== GIVEN INFORMATION ==

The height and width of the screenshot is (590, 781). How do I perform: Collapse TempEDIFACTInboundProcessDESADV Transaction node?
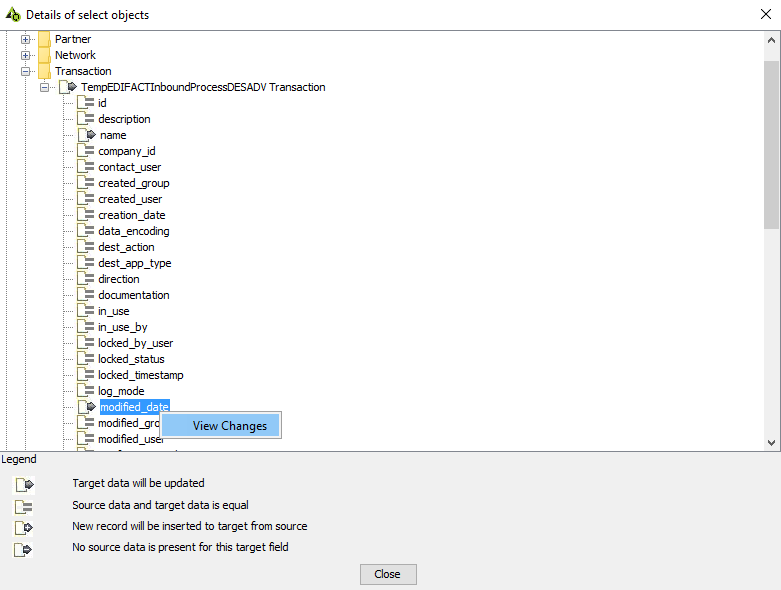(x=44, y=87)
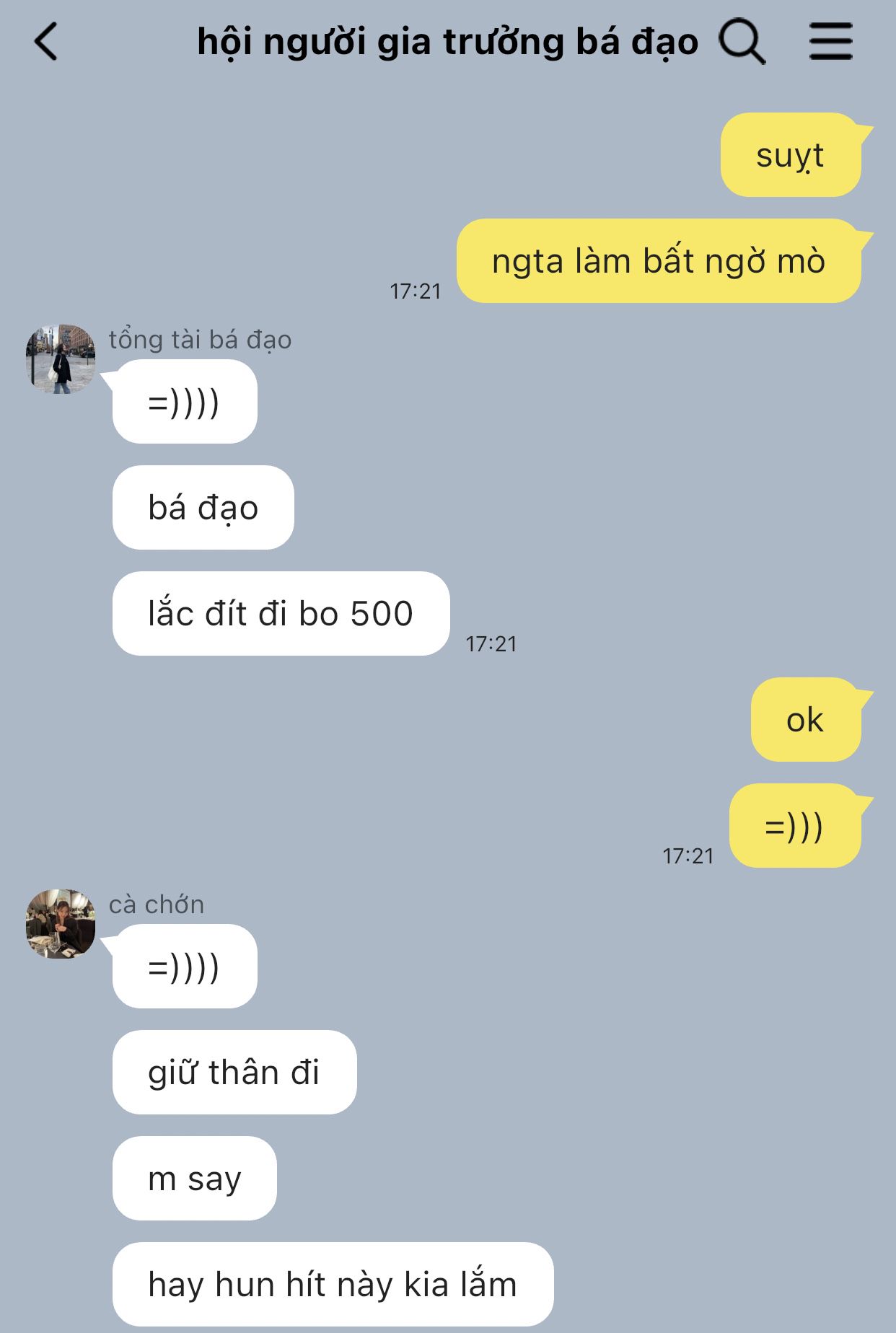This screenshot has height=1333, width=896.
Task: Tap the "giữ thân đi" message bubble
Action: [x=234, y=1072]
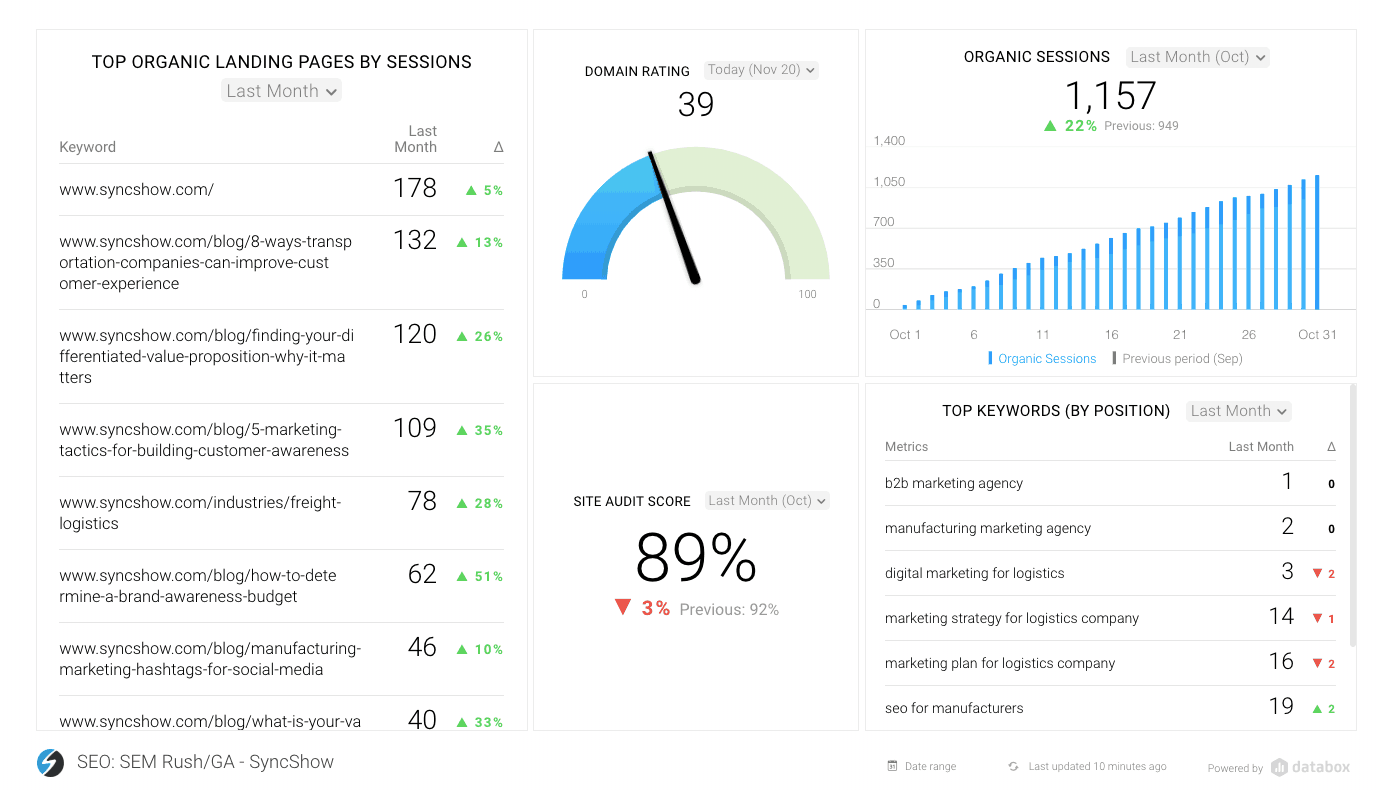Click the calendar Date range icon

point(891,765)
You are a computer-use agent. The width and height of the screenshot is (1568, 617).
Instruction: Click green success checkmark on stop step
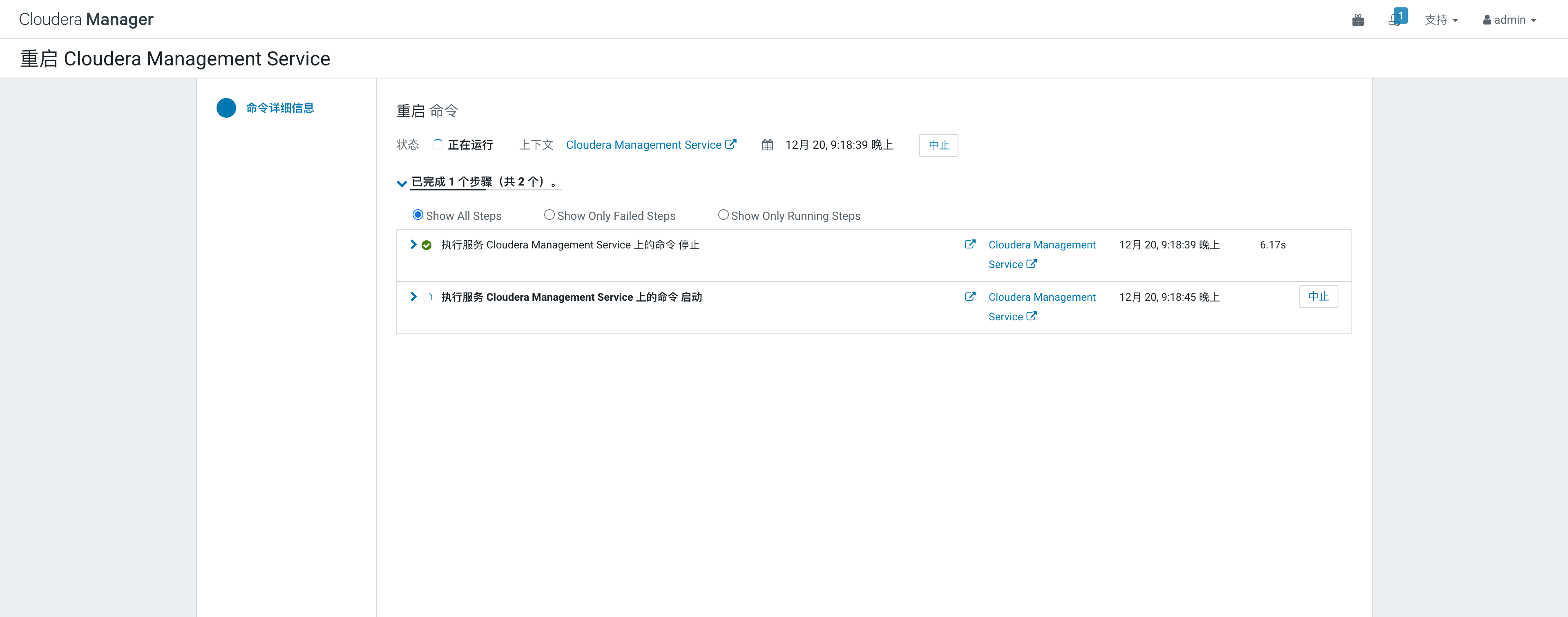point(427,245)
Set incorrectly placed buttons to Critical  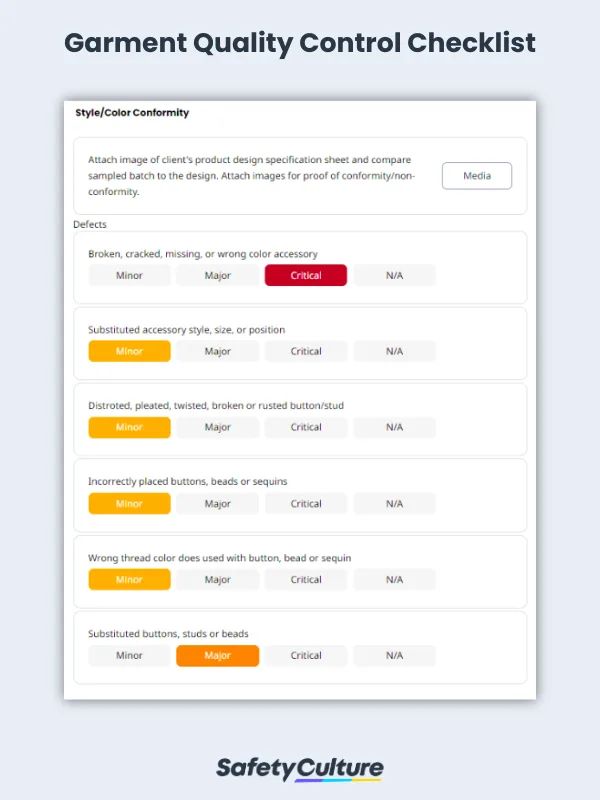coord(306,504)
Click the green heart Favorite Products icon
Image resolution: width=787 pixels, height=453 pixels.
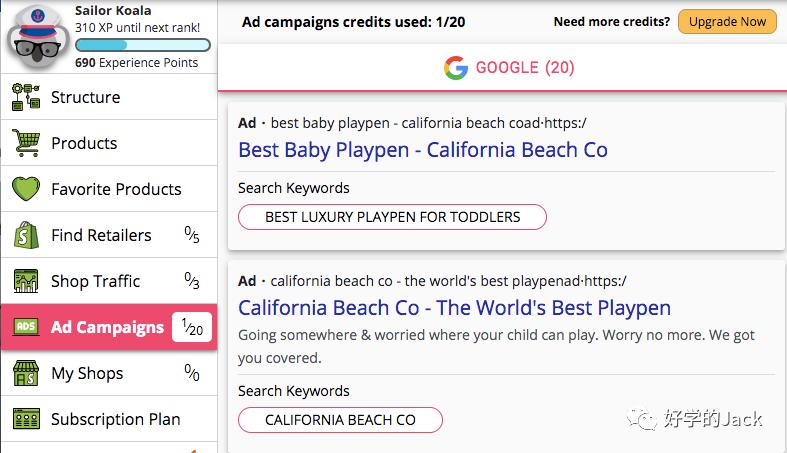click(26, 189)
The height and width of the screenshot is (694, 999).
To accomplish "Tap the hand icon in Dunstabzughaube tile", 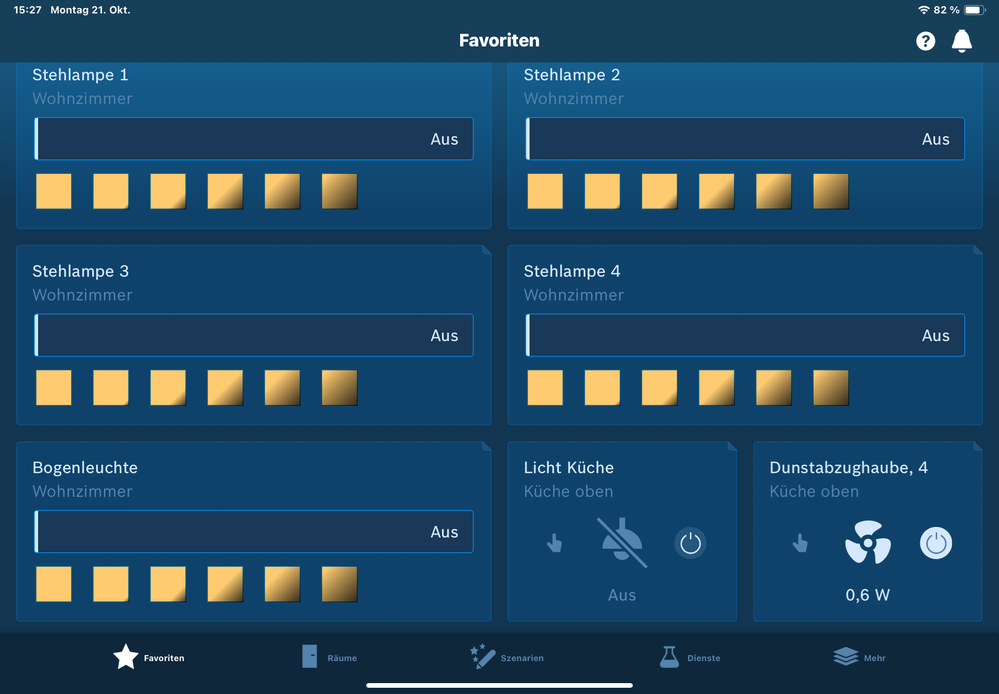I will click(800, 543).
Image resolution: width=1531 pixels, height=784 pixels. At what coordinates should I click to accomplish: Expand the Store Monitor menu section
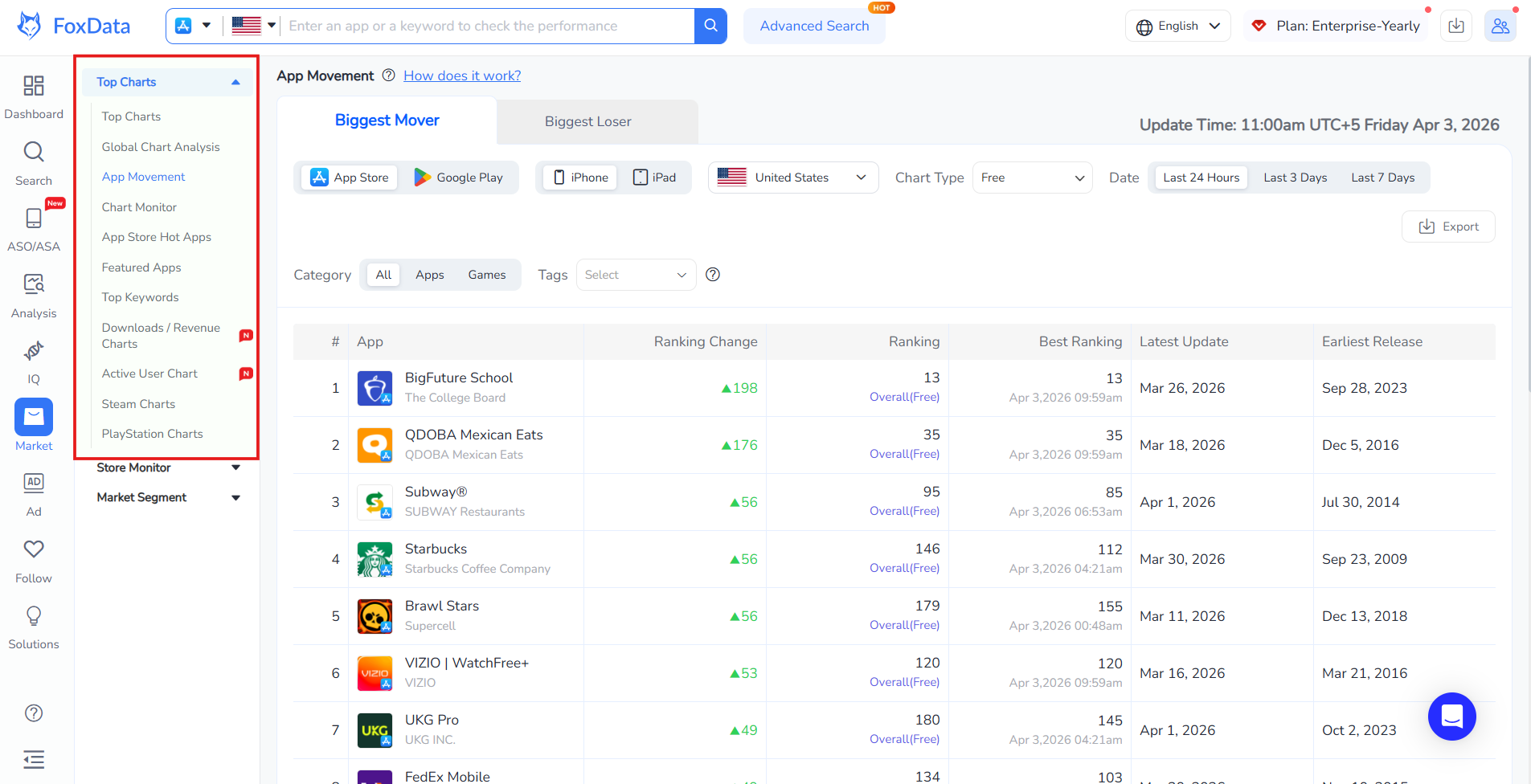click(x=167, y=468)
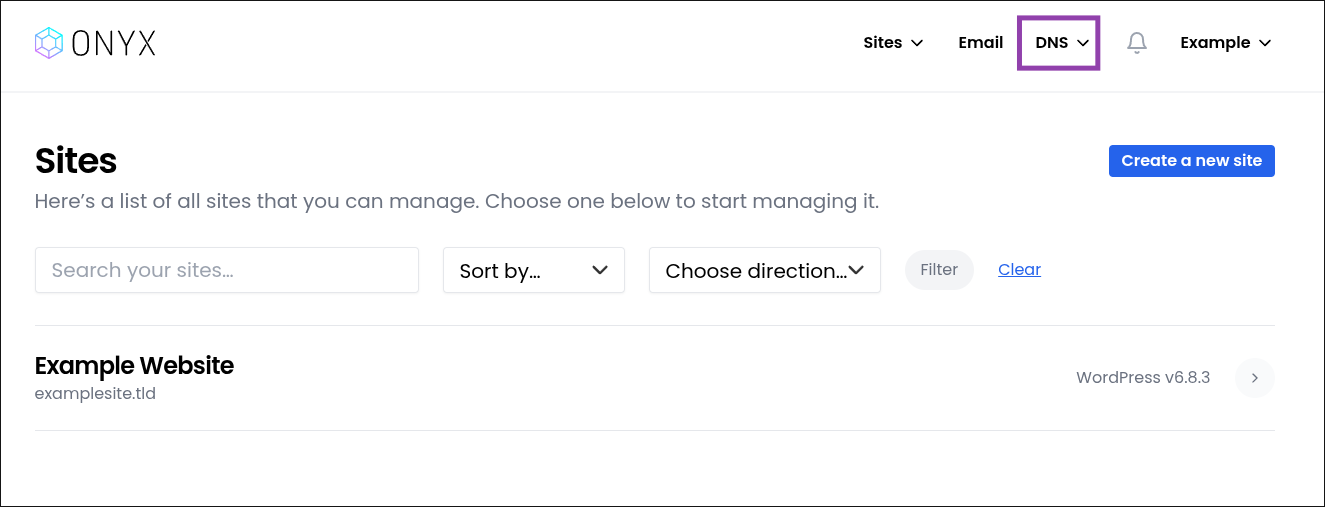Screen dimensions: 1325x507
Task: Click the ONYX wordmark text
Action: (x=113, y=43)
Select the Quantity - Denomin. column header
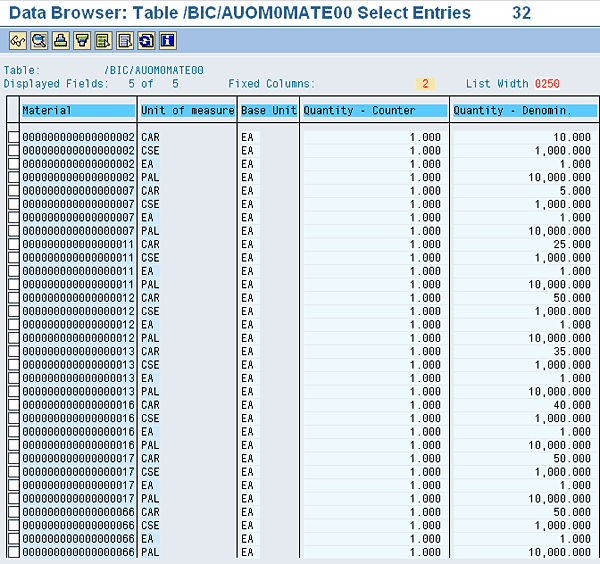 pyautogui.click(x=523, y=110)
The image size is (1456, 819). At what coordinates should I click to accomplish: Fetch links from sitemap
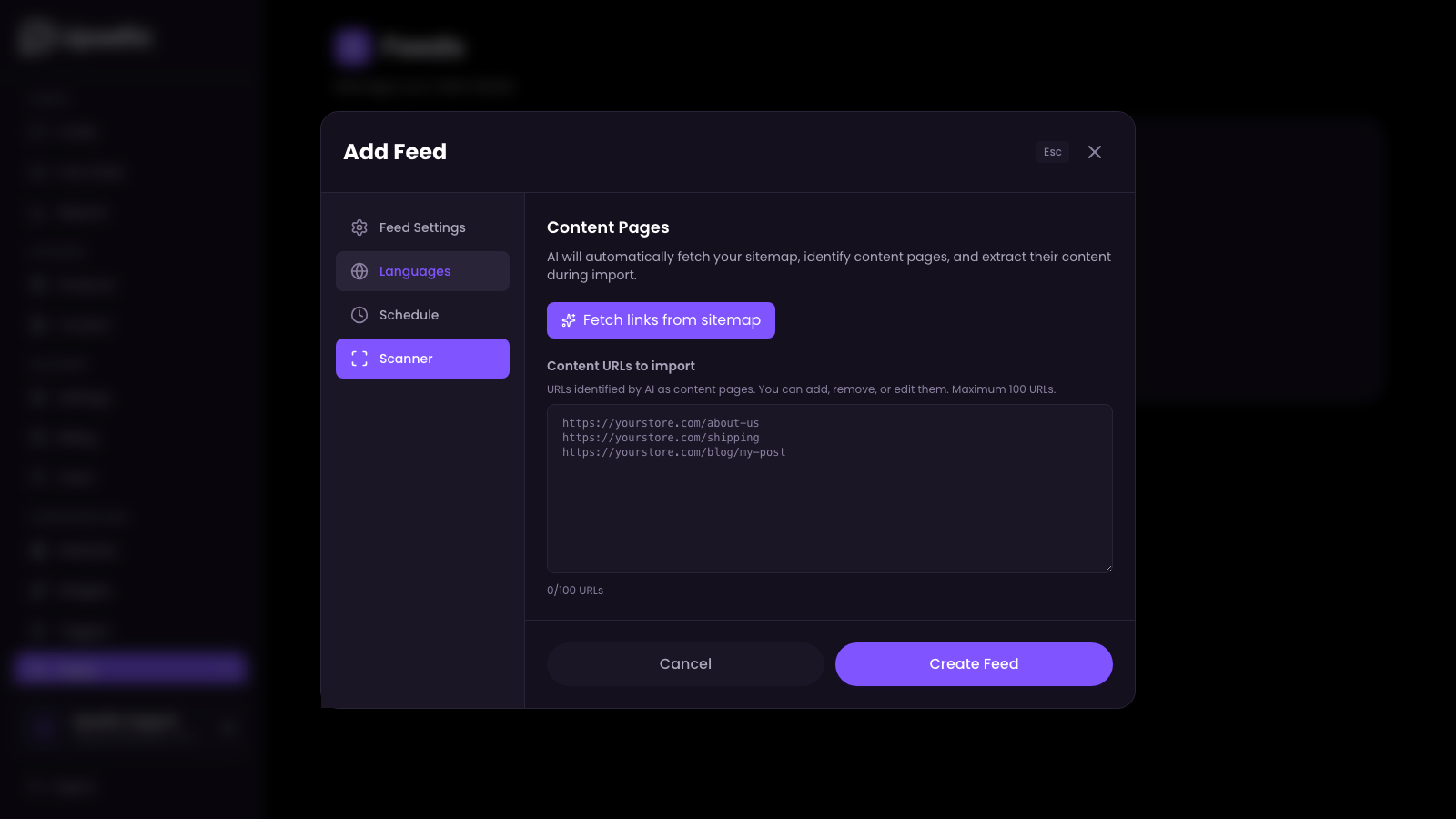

===

■ WHAT IS EXPECTED ■
Convert the rows from the line containing "Select the Quantity - Denomin. column header" through the end of the rows into a JSON list of strings, one string per line, with blank lines left out. Leave the pictures out.

■ RESPONSE ■
[
  "Select the Quantity - Denomin. column header",
  " pyautogui.click(x=523, y=110)",
  "The image size is (1456, 819). At what coordinates should I click to accomplish: Fetch links from sitemap"
]